Mi perro Wilson murió hace unos meses, después de más de once años de habitar un espacio enorme en mi vida y en la vida de mi familia. Enorme por su tamaño (era un golden dorado robusto, pura energía majestuosa) y también por la fuerza del amor que creció entre él y nosotros.
Una noche enfermó gravemente —creemos que fue una noche— y murió dos días después, dando cierre a un ciclo vital en el que siempre entregó belleza y felicidad. Podría decir que pasó por nuestras vidas en amorosas puntas de pie, pese a sus dimensiones. Podría decir que fue elegante y sobrio incluso para morir.
Aún desvío la vista hacia la puerta de la cocina cada vez que cae comida al piso. O cuando abro la heladera. O si estoy picando algo en la tabla. Lo busco cuando vuelvo de la calle. Lo sigo esperando. No importa el tiempo que haya pasado desde su muerte, el dolor revive siempre que alguien entra a casa y pregunta por él o ante el comentario de algún vecino o amigo al pasar.
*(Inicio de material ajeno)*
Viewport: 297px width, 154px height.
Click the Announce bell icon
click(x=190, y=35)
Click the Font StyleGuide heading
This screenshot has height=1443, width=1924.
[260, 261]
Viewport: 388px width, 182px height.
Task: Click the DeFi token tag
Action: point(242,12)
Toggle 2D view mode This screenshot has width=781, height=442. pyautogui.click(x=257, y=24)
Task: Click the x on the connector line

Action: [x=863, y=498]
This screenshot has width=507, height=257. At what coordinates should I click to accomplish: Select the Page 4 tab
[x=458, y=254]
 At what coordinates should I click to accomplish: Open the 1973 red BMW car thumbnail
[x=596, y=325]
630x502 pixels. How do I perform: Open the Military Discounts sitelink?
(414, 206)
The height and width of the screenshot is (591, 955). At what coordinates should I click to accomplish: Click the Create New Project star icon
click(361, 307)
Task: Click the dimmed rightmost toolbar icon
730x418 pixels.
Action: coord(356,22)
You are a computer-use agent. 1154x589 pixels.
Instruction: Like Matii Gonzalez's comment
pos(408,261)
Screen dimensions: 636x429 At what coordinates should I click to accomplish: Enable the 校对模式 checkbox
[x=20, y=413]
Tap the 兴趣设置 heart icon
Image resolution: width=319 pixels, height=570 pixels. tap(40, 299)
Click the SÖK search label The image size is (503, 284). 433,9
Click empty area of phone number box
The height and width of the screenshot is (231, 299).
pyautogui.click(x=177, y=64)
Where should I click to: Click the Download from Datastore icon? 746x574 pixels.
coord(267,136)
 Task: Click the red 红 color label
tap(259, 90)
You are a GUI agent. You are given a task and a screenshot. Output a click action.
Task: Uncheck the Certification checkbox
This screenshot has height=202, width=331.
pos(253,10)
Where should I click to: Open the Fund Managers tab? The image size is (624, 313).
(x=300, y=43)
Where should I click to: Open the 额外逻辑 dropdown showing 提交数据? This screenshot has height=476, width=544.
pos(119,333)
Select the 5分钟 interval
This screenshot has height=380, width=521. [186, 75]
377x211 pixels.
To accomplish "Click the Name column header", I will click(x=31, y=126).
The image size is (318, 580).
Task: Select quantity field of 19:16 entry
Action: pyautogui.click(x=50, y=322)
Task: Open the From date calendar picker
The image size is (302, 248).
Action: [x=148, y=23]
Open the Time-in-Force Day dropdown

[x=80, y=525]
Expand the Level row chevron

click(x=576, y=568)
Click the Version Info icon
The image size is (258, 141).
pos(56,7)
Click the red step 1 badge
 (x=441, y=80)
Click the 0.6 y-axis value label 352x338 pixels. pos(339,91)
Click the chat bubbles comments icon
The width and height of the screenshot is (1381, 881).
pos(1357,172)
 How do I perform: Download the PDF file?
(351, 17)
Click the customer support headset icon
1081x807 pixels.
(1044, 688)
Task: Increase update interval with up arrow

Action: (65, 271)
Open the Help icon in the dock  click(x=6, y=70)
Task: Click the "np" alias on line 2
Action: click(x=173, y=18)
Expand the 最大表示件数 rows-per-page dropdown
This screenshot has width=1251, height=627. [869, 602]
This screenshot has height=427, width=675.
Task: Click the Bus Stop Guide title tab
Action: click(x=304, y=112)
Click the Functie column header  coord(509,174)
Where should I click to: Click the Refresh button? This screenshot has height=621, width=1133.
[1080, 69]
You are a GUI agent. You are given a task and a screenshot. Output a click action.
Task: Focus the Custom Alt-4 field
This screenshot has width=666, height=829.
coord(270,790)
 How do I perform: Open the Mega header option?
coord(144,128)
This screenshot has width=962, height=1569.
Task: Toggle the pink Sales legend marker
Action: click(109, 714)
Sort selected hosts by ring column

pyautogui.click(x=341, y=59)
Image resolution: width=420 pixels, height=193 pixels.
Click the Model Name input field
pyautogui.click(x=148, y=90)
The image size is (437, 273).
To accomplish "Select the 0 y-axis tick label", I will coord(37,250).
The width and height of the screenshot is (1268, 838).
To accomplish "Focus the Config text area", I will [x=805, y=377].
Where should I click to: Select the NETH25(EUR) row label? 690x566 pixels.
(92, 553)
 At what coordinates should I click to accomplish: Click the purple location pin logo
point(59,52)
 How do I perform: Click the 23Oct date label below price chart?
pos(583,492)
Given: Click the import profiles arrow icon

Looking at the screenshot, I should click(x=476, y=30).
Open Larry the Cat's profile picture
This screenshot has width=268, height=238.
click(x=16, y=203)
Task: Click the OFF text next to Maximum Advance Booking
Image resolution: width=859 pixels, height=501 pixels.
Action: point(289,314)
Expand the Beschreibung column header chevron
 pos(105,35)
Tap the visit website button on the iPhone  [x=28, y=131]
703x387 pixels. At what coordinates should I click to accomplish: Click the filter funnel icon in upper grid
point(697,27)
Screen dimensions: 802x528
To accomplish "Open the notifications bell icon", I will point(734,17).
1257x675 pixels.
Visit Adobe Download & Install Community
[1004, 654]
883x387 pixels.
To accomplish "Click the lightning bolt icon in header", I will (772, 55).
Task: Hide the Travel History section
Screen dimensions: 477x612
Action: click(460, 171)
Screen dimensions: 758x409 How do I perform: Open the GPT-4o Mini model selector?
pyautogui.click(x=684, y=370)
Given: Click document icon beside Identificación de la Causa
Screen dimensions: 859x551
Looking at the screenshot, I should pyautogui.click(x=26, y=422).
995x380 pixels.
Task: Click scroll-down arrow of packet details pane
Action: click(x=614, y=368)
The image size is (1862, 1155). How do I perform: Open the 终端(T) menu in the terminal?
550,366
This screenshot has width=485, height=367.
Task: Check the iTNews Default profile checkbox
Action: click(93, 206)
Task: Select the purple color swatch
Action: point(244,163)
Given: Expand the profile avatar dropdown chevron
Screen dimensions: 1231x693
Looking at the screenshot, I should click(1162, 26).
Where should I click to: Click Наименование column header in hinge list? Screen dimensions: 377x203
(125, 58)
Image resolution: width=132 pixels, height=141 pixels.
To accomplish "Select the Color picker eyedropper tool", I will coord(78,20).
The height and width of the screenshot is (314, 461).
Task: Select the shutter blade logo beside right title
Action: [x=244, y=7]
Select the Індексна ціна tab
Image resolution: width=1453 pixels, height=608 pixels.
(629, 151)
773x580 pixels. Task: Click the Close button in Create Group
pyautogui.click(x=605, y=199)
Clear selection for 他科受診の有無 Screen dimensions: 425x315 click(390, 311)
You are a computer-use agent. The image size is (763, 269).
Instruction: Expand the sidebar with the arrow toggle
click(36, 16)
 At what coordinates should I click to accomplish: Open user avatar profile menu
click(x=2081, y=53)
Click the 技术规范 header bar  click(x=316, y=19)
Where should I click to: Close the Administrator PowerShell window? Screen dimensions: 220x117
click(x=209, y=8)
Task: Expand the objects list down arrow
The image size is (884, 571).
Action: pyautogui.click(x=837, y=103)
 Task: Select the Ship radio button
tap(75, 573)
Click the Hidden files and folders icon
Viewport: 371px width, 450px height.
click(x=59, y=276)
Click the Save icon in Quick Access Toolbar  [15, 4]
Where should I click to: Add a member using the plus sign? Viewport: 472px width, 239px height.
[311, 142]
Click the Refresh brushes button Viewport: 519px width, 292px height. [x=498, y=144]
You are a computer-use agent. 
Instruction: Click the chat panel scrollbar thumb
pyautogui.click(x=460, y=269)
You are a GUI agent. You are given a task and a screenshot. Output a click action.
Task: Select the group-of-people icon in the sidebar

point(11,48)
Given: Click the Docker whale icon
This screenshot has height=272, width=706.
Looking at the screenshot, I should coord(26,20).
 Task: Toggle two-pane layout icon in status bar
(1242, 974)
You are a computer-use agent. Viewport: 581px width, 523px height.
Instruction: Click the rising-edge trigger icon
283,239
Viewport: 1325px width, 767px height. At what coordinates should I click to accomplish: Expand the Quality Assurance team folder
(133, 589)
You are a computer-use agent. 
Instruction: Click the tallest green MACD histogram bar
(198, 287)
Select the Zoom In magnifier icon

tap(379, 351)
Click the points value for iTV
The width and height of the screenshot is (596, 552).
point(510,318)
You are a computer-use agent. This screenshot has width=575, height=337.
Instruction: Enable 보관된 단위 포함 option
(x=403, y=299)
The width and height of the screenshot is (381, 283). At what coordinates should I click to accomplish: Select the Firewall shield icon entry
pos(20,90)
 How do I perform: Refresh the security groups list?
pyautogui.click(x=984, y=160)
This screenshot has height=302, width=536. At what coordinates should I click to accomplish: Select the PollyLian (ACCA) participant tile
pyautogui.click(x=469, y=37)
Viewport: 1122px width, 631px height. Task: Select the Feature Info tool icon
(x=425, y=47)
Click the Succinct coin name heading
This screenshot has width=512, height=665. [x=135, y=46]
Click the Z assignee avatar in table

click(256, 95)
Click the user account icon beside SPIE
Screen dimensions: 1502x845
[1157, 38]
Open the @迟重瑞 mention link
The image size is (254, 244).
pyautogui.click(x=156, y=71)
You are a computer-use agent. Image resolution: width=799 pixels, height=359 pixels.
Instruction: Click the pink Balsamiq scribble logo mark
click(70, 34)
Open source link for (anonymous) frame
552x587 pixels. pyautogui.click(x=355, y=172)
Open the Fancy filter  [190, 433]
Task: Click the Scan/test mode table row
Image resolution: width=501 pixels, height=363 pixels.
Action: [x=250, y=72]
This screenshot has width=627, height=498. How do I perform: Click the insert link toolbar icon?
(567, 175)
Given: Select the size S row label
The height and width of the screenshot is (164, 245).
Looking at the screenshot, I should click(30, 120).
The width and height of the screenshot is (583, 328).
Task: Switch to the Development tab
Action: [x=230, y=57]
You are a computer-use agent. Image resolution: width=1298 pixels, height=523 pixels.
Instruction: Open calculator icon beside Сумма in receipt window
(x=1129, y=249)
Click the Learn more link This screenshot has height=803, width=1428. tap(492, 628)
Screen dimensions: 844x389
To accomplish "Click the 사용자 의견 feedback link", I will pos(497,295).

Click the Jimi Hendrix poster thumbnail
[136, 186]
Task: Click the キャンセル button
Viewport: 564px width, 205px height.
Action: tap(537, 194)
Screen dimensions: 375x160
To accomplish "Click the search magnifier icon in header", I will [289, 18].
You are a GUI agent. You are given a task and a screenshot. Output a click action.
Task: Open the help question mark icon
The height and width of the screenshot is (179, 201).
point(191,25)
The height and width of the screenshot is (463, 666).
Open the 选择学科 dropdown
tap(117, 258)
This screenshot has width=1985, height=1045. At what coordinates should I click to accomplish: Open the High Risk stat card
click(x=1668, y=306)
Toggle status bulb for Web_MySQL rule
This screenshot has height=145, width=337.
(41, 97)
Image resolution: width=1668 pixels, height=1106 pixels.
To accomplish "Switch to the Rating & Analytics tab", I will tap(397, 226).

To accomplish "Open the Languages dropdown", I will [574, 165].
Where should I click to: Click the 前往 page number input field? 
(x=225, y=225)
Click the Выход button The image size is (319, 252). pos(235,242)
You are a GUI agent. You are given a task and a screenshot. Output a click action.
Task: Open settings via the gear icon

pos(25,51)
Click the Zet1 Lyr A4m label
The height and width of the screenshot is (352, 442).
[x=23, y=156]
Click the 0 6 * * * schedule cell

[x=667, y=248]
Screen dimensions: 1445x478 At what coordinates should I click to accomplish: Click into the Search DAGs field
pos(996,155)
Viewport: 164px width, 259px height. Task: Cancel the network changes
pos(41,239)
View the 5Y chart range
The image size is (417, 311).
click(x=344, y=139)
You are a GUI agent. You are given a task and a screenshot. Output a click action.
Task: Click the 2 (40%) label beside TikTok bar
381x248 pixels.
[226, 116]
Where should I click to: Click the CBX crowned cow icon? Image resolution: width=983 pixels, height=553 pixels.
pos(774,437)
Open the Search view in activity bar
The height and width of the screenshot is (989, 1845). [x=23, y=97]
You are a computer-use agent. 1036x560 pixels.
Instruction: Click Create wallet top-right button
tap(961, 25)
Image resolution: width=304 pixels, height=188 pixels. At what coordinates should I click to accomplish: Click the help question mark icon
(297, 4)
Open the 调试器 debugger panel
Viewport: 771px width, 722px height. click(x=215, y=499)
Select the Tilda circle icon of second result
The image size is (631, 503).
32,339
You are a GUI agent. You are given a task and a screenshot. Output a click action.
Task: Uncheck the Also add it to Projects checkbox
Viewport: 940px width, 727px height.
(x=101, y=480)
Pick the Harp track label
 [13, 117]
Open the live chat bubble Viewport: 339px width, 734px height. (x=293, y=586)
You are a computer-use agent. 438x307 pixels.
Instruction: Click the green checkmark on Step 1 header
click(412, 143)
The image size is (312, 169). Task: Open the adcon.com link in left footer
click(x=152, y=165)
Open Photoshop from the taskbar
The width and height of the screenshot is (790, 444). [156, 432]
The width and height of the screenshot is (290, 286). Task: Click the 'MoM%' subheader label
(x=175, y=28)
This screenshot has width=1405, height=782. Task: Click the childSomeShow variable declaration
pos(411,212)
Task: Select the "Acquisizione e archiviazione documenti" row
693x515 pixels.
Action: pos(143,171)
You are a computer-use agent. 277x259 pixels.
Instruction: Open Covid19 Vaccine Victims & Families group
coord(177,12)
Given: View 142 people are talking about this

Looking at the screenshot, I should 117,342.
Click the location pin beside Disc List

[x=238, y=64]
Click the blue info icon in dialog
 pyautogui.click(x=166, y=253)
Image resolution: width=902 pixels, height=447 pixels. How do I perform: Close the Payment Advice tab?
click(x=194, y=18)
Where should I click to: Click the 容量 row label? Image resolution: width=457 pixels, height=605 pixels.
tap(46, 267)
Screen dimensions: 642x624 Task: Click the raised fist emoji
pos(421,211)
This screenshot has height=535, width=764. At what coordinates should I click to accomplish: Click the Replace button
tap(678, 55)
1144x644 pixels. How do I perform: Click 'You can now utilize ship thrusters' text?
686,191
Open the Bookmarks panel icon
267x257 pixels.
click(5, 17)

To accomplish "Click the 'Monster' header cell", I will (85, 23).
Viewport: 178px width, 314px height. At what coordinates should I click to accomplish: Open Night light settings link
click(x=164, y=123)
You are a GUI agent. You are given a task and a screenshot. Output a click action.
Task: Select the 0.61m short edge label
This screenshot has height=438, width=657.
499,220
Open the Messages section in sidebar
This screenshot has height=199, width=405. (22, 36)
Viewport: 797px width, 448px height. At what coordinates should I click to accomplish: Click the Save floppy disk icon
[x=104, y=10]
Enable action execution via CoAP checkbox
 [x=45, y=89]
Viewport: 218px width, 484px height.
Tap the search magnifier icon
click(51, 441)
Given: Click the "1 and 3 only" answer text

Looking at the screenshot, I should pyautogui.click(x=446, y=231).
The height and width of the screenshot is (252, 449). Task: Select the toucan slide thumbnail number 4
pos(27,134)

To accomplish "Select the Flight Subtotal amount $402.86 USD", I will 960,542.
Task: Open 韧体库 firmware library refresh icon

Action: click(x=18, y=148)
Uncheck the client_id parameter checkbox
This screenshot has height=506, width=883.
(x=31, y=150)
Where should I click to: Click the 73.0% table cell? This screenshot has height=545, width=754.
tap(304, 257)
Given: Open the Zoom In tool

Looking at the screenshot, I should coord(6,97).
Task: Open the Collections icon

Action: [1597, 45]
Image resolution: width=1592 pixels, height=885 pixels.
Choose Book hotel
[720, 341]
Alguien que me conoce, digo, que nos conoce.
Que lo conocía.
Wilson llegó a casa cuando mis hijos comenzaban a convertirse en adolescentes y no hay forma de saber quién de nosotros lo quiso más o a quién quería más él: la competencia es inútil. Lo amábamos de manera incondicional y, en respuesta a eso, lo suyo era pura ofrenda. O tal vez fue al revés, y fueron su lealtad y su compañerismo insobornable lo que encendió ese amor que hoy nos tiene como almas en pena. Cómo saberlo.
Fue un miembro más de la familia. Su presencia y su ausencia no se diferencian de las de un humano para quienes lo sobrevivimos.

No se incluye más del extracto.